P22Session 2 (Friday 13 January 2023, 09:00-11:00)The interaction between energetic masking and attentional control during divided-attention listening
Understanding speech-perception-in-noise (SpiN) requires modelling the interaction between bottom-up (acoustic) factors and top-down (cognitive) processes. Much SpiN research focuses on situations in which listeners are required to track only one target talker presented in a background of to-be-ignored speech (i.e., selective attention). Less is known, however, about the acoustic/cognitive interaction in situations in which listeners must track two target talkers simultaneously (i.e., divided attention). In this case, the acoustic factors involved primarily concern energetic masking (EM) – spectrotemporal interference at the auditory periphery – while the cognitive processes involve control of auditory attention. In particular, auditory attention may need to be directed to different spatial locations during divided-attention listening. The impact of spatial separation between target talkers on the acoustic/cognitive interaction in this situation is unclear: separation is likely to both create acoustic benefits (release from EM) but also increase cognitive costs (by increasing demands on spatial attention control).
To explore this question, we ran two online studies (total N=320) using a “split listening” paradigm. Participants were asked to track the speech of two simultaneous target talkers. The relative intensity of the talkers was manipulated such that they were perceived as being in one of four spatial configurations: (1) collocated (i.e., diotic presentation); (2) spatially near, +/- 30º azimuth; (3) spatially far, +/- 60º azimuth; (4) spatially opposite, +/- 90º azimuth (i.e., dichotic presentation). As a result, EM was maximal in the collocated condition and effectively nil in the spatially opposite condition, whereas spatial-attentional demands were maximal in the spatially opposite condition and minimal in the collocated condition. We also manipulated the levels of EM between the target talkers: in Experiment 1, stimuli were constructed from natural (unmanipulated) speech, giving rise to high levels of EM; in Experiment 2, the two talkers’ speech was filtered into non-overlapping frequency bands, resulting in very low levels of EM.
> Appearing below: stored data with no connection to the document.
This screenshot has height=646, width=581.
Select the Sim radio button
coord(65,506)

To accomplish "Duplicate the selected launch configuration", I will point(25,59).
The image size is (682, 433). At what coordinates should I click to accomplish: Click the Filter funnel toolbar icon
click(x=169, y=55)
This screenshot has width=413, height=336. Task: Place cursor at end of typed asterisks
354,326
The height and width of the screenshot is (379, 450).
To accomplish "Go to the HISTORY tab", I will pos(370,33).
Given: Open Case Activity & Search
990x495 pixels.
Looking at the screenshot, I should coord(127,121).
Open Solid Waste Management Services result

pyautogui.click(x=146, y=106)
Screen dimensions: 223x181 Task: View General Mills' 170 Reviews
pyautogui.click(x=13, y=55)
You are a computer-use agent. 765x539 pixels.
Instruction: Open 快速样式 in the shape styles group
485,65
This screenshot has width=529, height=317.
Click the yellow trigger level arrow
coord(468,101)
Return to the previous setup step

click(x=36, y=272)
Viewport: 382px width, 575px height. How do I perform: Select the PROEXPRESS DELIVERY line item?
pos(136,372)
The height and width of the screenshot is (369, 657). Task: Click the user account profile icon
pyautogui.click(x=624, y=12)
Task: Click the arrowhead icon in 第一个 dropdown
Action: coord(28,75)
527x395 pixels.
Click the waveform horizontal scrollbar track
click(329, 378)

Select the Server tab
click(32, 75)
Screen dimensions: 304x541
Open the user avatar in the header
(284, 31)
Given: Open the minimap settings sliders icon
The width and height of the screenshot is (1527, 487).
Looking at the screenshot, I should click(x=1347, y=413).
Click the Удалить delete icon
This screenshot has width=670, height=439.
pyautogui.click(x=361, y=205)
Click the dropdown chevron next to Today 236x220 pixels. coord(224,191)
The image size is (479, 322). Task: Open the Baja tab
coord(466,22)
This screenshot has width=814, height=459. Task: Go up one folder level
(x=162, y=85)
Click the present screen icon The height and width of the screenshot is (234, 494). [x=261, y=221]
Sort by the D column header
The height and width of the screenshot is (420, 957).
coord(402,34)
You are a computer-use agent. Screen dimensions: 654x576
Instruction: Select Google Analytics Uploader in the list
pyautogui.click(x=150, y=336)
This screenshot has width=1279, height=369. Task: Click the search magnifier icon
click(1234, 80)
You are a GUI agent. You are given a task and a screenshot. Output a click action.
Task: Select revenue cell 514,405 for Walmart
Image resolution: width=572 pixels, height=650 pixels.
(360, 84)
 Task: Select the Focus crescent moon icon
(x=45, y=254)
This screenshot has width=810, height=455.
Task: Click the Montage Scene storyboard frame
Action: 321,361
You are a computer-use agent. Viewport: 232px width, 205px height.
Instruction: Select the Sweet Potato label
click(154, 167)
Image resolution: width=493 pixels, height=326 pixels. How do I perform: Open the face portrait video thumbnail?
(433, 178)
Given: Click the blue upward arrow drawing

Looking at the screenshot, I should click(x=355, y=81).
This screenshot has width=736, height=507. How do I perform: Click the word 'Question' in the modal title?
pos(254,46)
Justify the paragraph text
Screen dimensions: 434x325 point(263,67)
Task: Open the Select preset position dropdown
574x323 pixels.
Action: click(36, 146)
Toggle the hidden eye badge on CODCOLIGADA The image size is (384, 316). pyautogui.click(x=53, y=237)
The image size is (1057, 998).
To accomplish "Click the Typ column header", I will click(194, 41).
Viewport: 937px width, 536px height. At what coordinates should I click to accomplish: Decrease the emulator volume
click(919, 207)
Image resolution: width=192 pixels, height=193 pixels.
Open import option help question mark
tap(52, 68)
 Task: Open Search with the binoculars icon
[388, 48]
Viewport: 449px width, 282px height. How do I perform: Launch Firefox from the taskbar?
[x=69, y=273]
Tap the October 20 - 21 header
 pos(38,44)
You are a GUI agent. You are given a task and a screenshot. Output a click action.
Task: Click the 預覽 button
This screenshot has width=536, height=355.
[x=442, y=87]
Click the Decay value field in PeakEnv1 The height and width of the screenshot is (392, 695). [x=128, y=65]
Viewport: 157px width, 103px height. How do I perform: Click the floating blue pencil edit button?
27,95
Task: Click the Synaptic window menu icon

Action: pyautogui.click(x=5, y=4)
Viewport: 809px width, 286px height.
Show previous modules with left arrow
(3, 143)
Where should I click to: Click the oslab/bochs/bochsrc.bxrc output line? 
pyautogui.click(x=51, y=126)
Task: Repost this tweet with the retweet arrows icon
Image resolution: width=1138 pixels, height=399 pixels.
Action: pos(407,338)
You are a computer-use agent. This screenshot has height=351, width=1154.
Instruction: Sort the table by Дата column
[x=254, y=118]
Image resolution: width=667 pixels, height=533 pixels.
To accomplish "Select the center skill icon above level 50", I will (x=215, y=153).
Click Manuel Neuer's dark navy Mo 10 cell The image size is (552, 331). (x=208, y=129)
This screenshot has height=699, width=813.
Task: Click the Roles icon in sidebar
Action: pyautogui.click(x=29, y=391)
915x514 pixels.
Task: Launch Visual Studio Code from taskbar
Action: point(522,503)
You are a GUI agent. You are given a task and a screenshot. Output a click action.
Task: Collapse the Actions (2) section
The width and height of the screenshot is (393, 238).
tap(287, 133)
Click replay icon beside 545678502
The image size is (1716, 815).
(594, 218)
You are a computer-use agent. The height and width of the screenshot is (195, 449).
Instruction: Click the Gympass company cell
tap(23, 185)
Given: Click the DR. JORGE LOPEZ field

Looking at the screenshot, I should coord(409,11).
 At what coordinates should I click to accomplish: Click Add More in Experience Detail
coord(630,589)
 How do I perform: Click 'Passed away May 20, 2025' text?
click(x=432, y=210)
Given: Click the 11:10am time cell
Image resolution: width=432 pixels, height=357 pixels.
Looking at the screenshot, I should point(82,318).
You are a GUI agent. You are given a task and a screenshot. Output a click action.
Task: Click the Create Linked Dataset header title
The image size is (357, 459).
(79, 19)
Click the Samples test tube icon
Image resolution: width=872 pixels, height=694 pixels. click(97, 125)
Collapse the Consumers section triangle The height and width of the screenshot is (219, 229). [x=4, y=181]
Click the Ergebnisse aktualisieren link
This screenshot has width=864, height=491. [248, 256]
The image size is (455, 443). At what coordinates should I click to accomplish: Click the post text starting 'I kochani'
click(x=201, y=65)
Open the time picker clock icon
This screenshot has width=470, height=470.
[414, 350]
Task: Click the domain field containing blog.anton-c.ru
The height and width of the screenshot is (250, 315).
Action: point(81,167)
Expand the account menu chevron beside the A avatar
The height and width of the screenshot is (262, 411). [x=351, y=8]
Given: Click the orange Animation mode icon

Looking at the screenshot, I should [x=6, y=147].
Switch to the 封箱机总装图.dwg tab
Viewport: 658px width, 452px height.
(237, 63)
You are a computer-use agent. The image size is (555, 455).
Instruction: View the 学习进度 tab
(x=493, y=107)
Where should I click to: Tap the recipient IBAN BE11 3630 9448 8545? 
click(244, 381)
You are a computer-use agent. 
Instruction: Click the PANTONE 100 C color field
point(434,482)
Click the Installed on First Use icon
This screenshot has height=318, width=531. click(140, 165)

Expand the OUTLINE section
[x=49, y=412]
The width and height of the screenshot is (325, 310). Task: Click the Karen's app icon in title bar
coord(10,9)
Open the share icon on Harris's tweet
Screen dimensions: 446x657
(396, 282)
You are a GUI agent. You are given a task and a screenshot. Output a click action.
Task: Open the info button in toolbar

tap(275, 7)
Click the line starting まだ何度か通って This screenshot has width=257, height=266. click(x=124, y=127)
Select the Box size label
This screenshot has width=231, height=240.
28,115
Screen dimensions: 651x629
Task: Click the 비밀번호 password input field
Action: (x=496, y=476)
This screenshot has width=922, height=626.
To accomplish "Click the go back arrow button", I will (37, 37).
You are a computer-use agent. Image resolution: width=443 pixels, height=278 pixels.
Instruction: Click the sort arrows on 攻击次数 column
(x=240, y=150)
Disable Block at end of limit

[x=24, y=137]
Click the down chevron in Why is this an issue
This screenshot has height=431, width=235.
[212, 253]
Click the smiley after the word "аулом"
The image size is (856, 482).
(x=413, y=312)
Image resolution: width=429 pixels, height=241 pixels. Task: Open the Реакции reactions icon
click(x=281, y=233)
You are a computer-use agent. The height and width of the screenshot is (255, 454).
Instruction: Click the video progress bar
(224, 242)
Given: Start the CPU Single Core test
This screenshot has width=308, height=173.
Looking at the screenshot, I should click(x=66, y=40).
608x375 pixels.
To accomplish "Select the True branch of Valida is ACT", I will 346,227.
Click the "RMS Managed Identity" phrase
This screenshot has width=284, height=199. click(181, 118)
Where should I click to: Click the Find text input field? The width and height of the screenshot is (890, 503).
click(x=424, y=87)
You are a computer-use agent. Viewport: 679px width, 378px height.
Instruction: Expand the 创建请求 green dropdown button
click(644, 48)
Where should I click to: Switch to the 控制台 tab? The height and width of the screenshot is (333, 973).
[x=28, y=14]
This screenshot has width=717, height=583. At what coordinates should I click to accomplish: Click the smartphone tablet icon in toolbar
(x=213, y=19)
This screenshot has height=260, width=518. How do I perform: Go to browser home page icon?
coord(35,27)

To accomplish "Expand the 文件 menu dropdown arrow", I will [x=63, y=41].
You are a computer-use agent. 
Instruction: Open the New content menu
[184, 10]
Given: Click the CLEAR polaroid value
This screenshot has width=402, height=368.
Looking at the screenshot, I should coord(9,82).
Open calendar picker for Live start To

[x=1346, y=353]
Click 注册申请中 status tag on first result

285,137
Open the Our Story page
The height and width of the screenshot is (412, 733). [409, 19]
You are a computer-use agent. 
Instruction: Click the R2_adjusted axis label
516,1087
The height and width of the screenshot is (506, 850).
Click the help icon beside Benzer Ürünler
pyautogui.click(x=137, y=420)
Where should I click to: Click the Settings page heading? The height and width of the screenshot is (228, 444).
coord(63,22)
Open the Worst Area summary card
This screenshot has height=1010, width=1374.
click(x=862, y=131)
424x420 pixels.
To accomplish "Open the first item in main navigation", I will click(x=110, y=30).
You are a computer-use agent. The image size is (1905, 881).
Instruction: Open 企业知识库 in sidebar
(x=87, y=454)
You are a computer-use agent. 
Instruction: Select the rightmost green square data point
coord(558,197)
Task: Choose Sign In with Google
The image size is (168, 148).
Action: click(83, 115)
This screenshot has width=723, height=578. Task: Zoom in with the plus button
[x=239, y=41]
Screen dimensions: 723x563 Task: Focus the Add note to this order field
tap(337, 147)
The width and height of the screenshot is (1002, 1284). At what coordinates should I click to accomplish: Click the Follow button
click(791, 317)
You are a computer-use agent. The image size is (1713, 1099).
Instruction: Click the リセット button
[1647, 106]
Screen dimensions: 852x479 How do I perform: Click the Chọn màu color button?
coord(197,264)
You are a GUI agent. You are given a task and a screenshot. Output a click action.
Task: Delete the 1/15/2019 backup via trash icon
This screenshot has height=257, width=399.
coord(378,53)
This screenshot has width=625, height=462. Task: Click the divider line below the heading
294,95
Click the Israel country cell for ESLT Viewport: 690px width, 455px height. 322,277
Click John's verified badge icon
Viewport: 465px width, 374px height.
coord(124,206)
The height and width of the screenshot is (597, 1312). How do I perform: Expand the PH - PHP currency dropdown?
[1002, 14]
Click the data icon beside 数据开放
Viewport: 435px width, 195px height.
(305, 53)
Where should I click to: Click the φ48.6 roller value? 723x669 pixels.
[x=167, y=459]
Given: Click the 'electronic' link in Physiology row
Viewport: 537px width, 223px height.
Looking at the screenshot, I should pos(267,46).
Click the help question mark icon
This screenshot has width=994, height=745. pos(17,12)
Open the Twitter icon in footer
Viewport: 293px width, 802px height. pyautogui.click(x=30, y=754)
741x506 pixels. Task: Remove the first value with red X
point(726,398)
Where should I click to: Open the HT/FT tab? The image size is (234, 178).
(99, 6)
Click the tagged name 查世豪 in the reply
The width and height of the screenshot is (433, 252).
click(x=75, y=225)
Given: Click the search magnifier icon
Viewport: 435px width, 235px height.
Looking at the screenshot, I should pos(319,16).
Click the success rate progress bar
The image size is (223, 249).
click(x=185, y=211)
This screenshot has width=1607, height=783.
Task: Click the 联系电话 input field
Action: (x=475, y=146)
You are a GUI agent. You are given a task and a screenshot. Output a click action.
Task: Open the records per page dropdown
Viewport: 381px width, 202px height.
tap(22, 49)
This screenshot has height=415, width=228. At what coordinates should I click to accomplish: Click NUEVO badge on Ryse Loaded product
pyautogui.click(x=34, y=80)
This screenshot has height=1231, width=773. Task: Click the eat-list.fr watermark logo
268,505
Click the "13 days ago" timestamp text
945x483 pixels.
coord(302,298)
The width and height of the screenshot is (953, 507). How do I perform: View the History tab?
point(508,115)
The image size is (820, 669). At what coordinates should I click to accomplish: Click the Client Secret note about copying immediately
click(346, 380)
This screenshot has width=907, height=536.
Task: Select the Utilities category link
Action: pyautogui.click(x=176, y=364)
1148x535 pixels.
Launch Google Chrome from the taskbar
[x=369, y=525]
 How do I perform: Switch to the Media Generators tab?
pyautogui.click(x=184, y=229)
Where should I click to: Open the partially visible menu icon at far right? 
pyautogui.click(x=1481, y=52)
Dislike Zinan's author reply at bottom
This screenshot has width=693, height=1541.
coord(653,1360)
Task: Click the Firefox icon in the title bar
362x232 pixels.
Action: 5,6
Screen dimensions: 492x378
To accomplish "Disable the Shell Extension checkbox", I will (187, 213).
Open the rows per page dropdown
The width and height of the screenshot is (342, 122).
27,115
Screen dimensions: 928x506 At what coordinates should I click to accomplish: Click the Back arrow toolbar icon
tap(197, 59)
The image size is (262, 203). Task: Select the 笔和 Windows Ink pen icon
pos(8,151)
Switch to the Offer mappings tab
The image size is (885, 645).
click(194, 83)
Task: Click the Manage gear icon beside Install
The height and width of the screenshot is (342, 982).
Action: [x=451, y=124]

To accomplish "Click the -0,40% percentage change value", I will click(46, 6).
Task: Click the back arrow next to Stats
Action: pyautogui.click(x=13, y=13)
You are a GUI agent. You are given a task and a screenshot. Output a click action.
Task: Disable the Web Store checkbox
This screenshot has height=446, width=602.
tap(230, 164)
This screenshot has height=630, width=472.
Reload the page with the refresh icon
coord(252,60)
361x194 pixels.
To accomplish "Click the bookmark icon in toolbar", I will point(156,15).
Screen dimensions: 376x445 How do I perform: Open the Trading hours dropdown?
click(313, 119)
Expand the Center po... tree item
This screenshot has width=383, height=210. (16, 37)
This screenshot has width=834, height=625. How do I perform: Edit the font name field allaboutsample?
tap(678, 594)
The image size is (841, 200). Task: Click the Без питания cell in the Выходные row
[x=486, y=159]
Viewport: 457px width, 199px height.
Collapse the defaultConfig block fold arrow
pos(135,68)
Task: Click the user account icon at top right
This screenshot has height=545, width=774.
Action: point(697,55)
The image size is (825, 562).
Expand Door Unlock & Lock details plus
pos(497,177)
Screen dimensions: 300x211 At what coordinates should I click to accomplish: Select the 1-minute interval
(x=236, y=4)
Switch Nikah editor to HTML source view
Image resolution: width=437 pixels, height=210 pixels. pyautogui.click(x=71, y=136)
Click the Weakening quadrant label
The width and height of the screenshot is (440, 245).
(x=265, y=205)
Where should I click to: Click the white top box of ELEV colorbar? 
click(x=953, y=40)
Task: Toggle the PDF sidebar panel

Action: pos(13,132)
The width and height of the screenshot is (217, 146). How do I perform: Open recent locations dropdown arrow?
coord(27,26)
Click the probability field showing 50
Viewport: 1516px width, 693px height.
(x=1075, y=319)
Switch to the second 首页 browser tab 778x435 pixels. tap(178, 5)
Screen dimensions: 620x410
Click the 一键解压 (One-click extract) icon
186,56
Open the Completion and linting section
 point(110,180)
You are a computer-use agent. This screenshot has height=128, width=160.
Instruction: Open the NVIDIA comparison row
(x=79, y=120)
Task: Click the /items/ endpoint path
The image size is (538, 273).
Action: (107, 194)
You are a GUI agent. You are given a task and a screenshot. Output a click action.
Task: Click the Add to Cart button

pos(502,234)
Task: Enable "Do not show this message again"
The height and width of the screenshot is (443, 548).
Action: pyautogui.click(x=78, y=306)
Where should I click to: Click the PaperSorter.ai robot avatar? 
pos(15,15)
When EM was high (Experiment 1), transcription performance improved monotonically from collocated to opposite, indicating a gradual reduction in EM via spatial separation. When EM was minimal (Experiment 2), the benefit of spatial separation disappeared, with transcription performance actually worsening in the opposite condition. Additionally, across both experiments, individual differences in working memory best predicted transcription performance in conditions where EM was low. These results suggest that acoustic processes are dominant during divided-attention listening but that the challenges of cognitive control and the contribution of working memory can be observed when EM is reduced.